The former Green politician also speaks out in favor of resolute action against religious group pressure in schools. "Religious bullying is a clear violation of human rights for which the school must absolutely go on parade." Younger students in particular could be traumatized if they are pressured by classmates to dress religiously.

"In fact, we are dealing here with manifestations of a culture war for the young minds." Edler, who helped found the Hamburg Greens in 1981, also criticized his party. "The confrontation with Islamism is characterized by a false reluctance among some of my party friends," he said. "Some Greens have sacrificed women's rights to a relativistic culturalism."

Contraditions and the magic solutions
In 2016 he considered the fear of Islamist youth in Germany to be exaggerated, and as reported by Die Welt back then, he had surprisingly simple ideas for integrating the people in the country.

This was his simple solution:

"Why don't we set up a New Aleppo in Western Pomerania? With many capable people from our country and from Syria. Then we show that what the British and Irish emigrants did in the northeastern United States can also be done here. Former British Prime Minister Margaret Thatcher said a wise phrase: "There is no society." Indeed. We have modern forms of non-socializing that lead to a mass experience of loneliness.
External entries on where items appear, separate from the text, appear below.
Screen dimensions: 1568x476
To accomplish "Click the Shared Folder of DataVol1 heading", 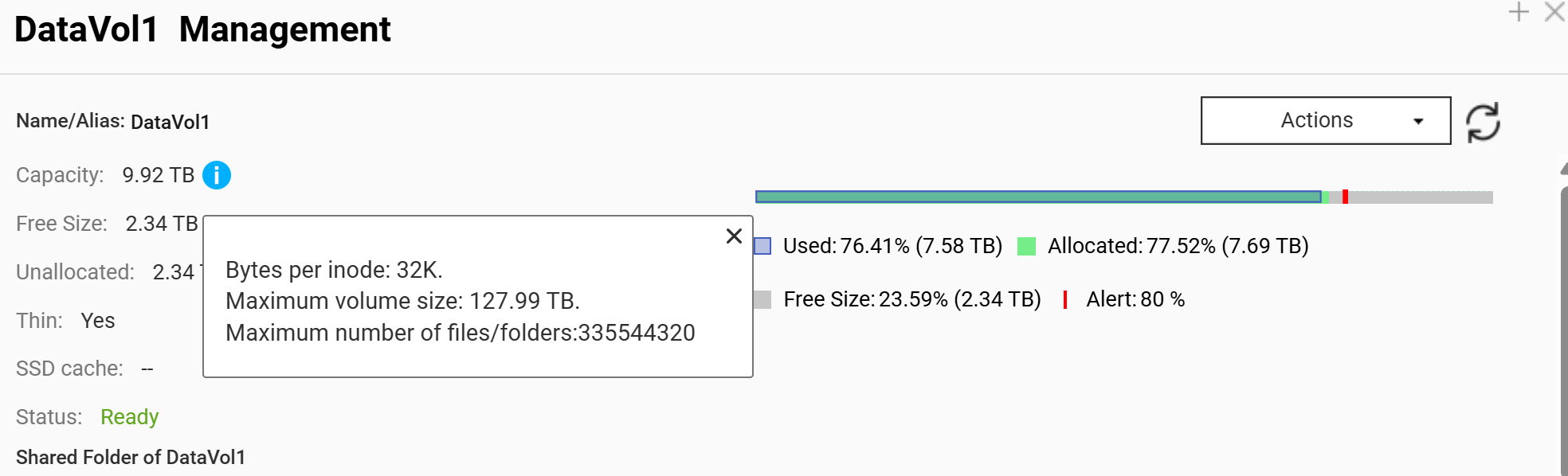I will point(131,458).
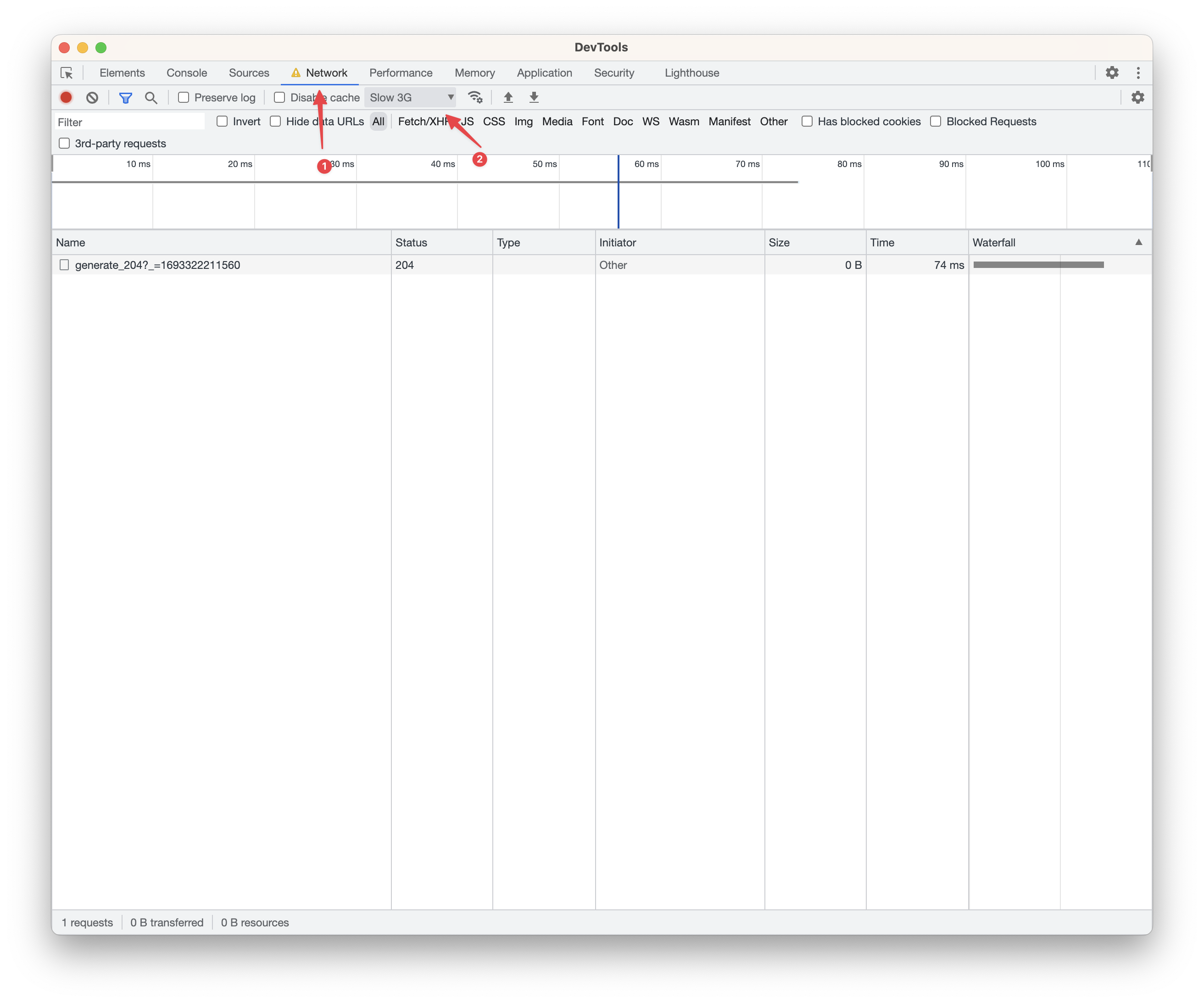
Task: Open network panel settings gear
Action: tap(1137, 97)
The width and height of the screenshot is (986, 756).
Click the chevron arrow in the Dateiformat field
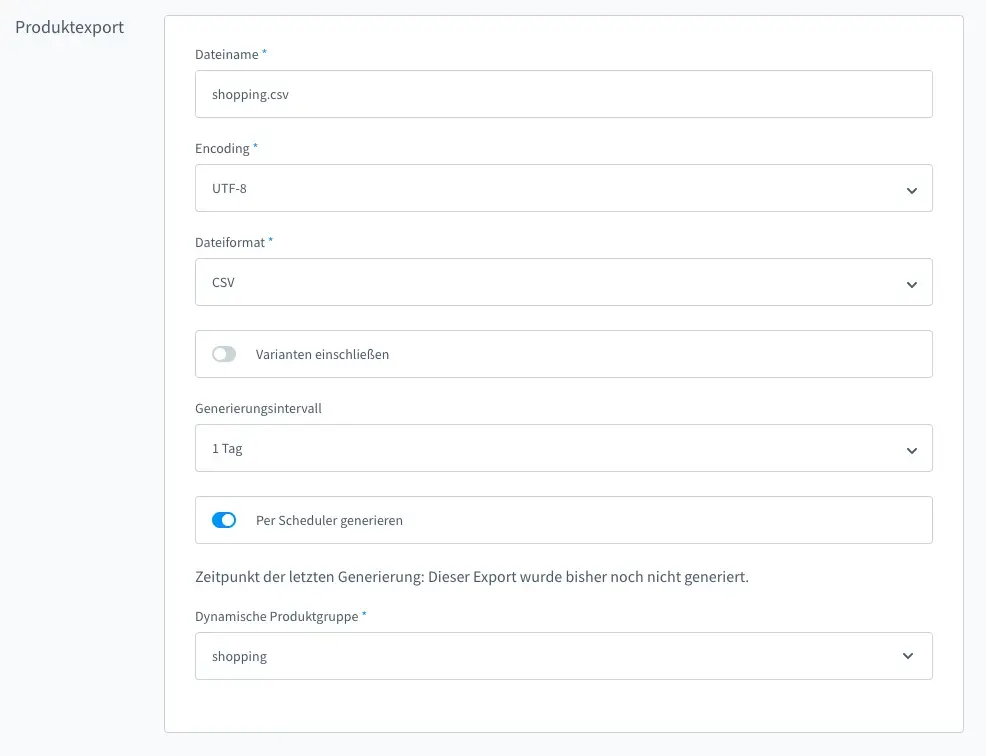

The number of single-person households in a city like Hamburg is more than 50 percent. In this loneliness, human longings for a return to community with others arise. Because man is a zoon politikon, says Aristotle."

And to the question of whether it could be possible to tackle Edler answered: "I am very optimistic that we can get this problem under control. It is much more difficult for IS to win lone fighters who use specialist technical knowledge to make a bomb and who then know that they will either be dead or will be in prison. This is a much higher threshold than going to holy war in Syria in a group, following all possible illusions and with a Kalashnikov in hand."

Four years later and Kurt Edler seems to have lost his optimism.